Saved entries
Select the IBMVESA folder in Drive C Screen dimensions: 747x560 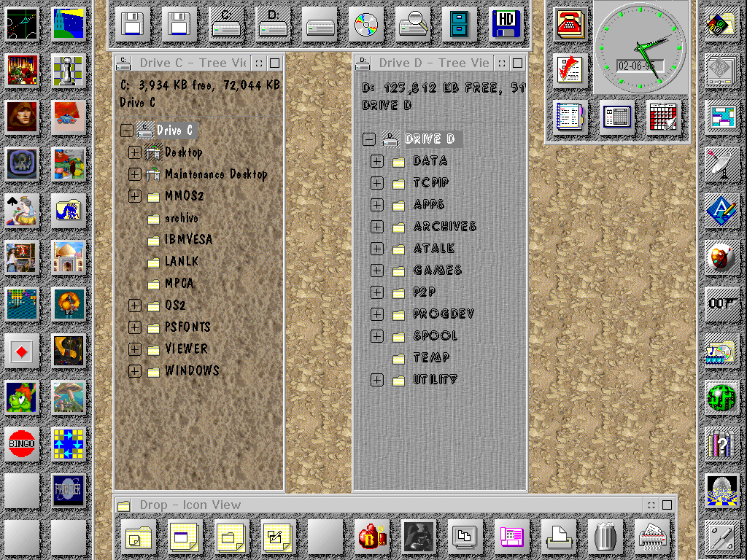click(x=187, y=240)
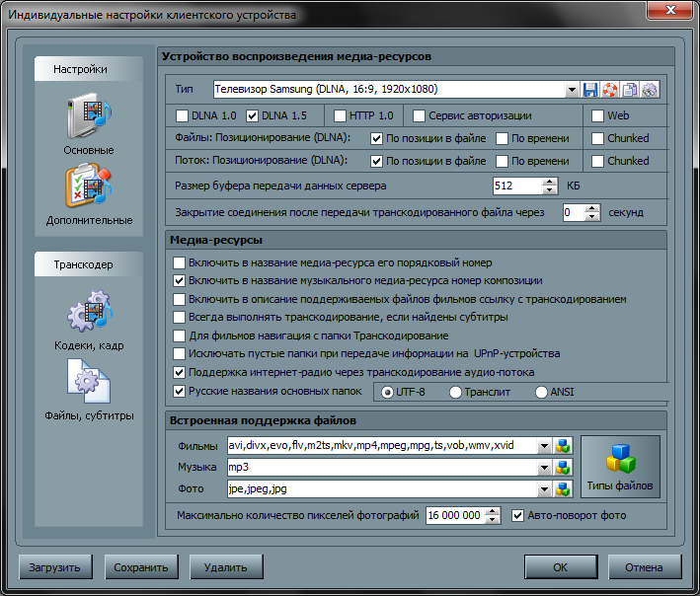Open the Дополнительные settings section
Viewport: 700px width, 596px height.
[89, 191]
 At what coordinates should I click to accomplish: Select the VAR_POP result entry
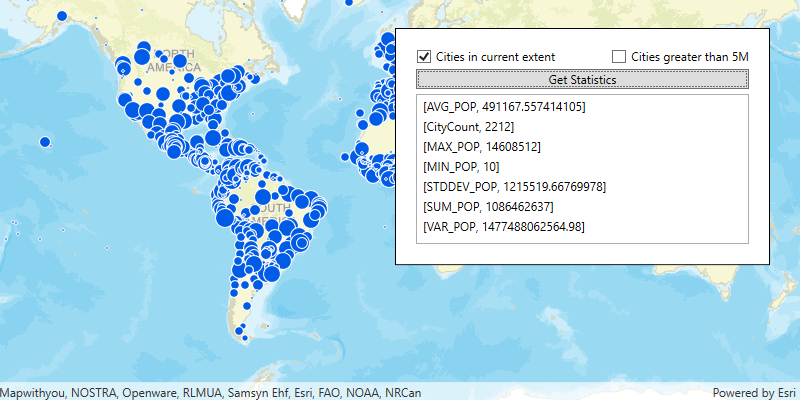tap(504, 227)
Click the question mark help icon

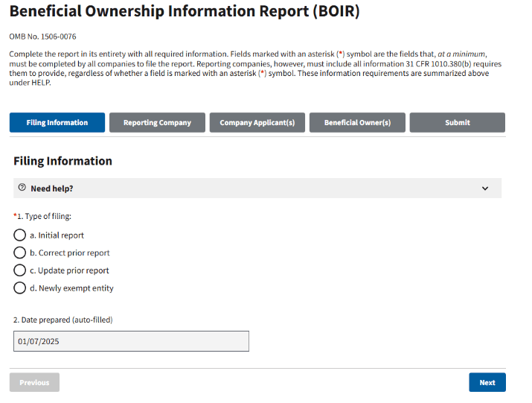pyautogui.click(x=22, y=188)
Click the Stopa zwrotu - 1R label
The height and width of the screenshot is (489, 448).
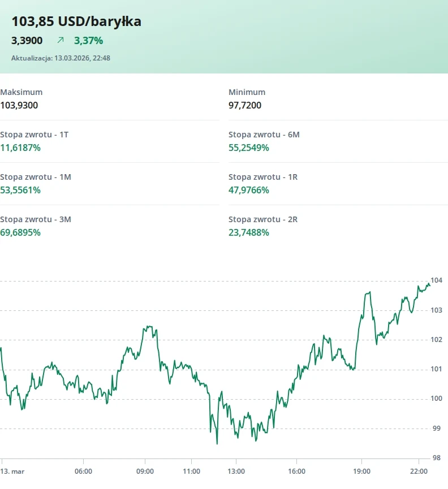[263, 177]
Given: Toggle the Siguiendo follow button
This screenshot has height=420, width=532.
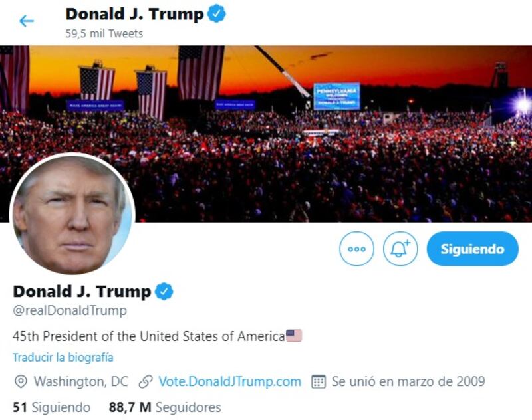Looking at the screenshot, I should tap(472, 249).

Your instructions
Please return only the lines from the one holding "Click the Stopa zwrotu - 1R label" through the end of the data, both ends included; do not copy any pictures.

Solution
Click the Stopa zwrotu - 1R label
The height and width of the screenshot is (489, 448).
[263, 177]
Given: Toggle the Siguiendo follow button
This screenshot has height=420, width=532.
Looking at the screenshot, I should tap(472, 249).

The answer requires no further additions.